Urteil nach schwerem E-Scooter-Unfall in Frankfurt
Das Landgericht Frankfurt hat einen 24 Jahre alten Autofahrer wegen versuchten Mordes an einem E-Scooter-Fahrer sowie wegen fahrlässiger Tötung in zwei Fällen zu drei Jahren Haft verurteilt. Die Vorsitzende Richterin bezeichnete das Geschehen als „Tragödie“.
Der aus Syrien stammende, in Bad Kreuznach lebende Mann, der laut Behörden staatenlos ist, hatte am Abend des 5. Juli 2025 vor der Fahrt Lachgas konsumiert. Nach den Feststellungen des Gerichts verlor er in der Frankfurter Innenstadt infolge seines Rauschzustands und überhöhter Geschwindigkeit die Kontrolle über das Auto und geriet von der Fahrbahn ab. Innerhalb weniger Sekunden erfasste er zwei E-Scooter.
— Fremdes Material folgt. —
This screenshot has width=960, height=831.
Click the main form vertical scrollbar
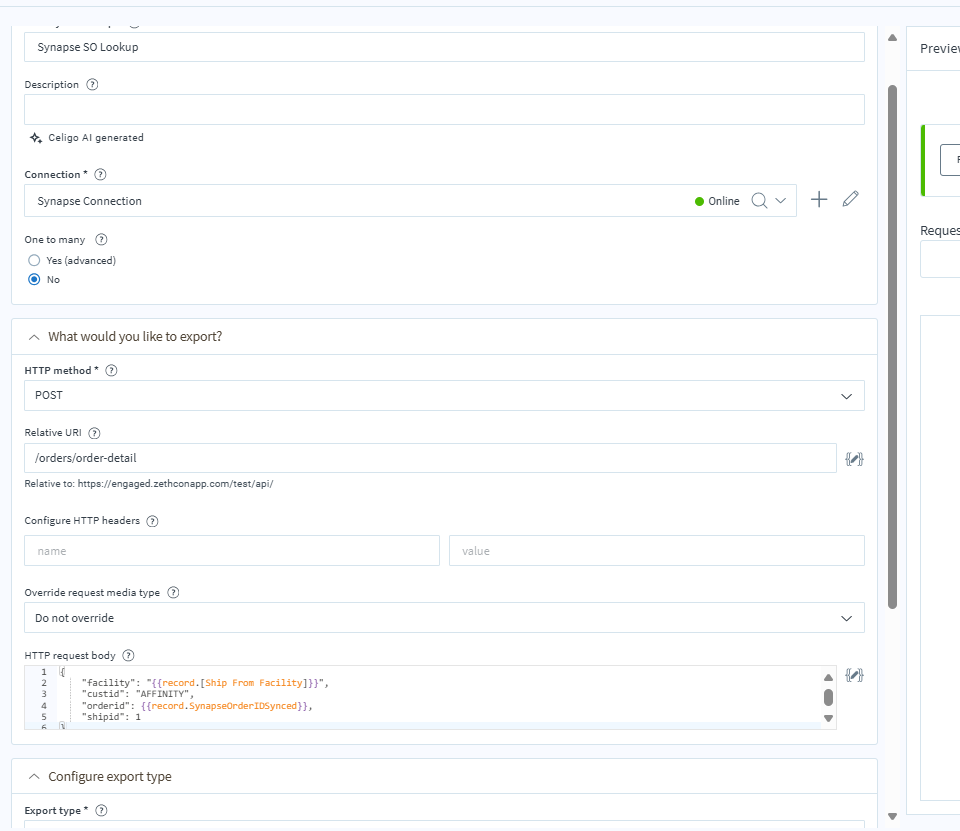(892, 345)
Auf einem Roller waren 23 Jahre alte Zwillingsbrüder unterwegs. Einer der beiden starb noch am Unfallort, sein Bruder erlag wenige Stunden später im Krankenhaus seinen Verletzungen.
Der 27-jährige Fahrer des zweiten E-Scooters wurde auf die Motorhaube geschleudert und durchschlug mit dem Kopf die Windschutzscheibe. Ein Bein verfing sich am Auto. Trotzdem setzte der Fahrer seine Fahrt ohne abzubremsen fort. Erst später stürzte der 27-Jährige auf die Straßenbahnschienen. Er erlitt schwere Verletzungen; ein Unterschenkel musste amputiert werden.